→ Assignment:
From the listing below, how many lines hold the word "agent"? Write only the number.

→ Task inputs:
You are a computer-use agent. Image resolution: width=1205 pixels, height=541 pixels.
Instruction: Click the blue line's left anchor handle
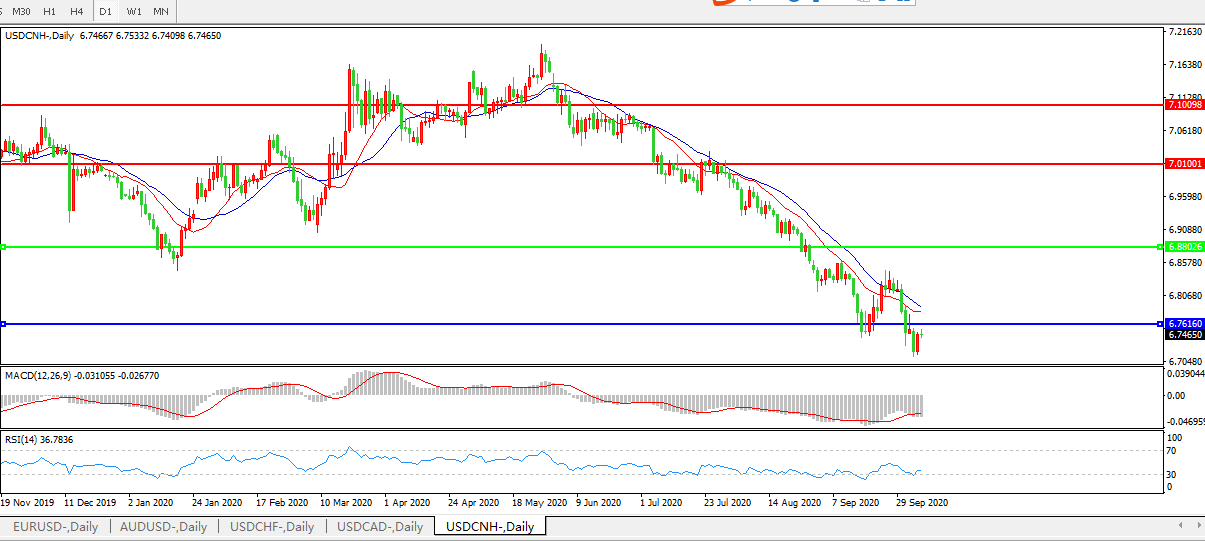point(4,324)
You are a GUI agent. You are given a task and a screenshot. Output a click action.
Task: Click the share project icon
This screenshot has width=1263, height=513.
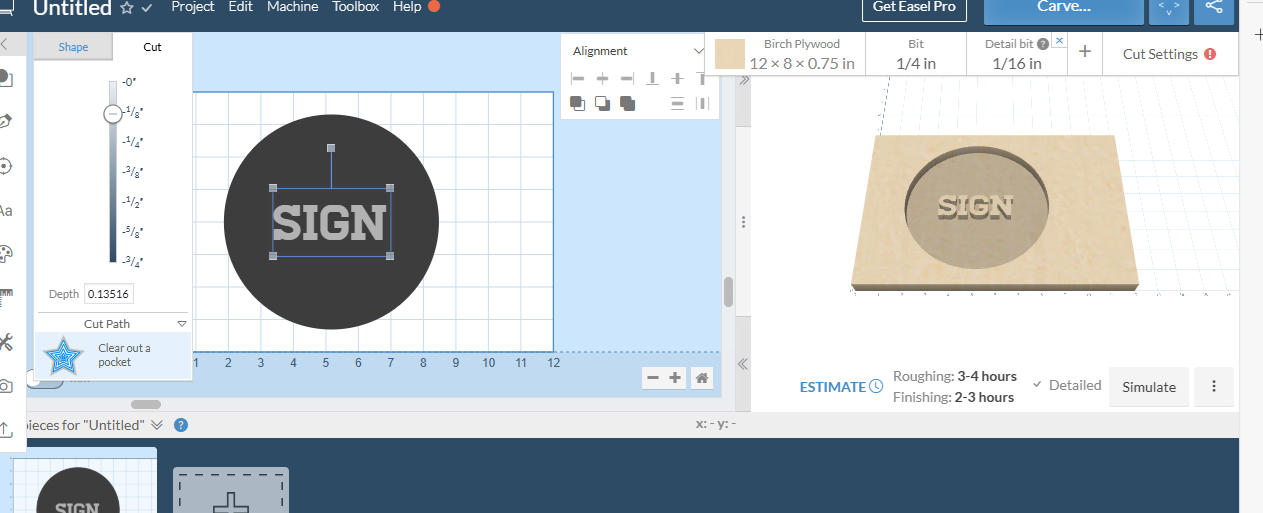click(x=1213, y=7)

==

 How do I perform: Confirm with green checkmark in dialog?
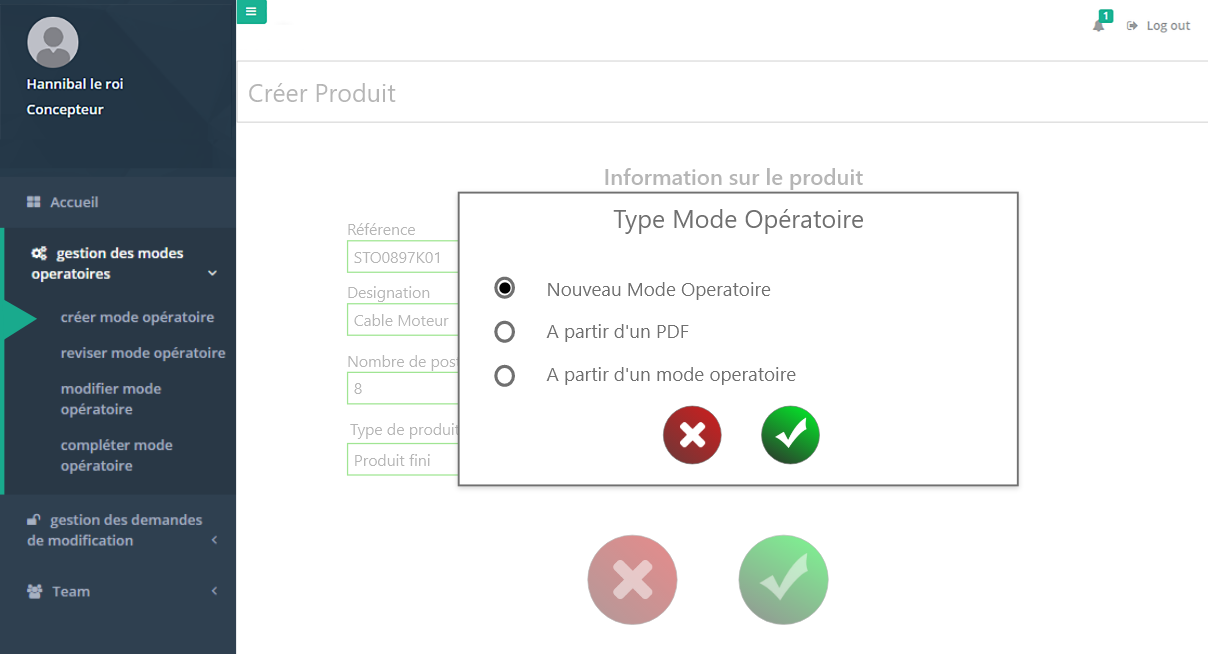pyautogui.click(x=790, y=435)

→ Answer to this task:
2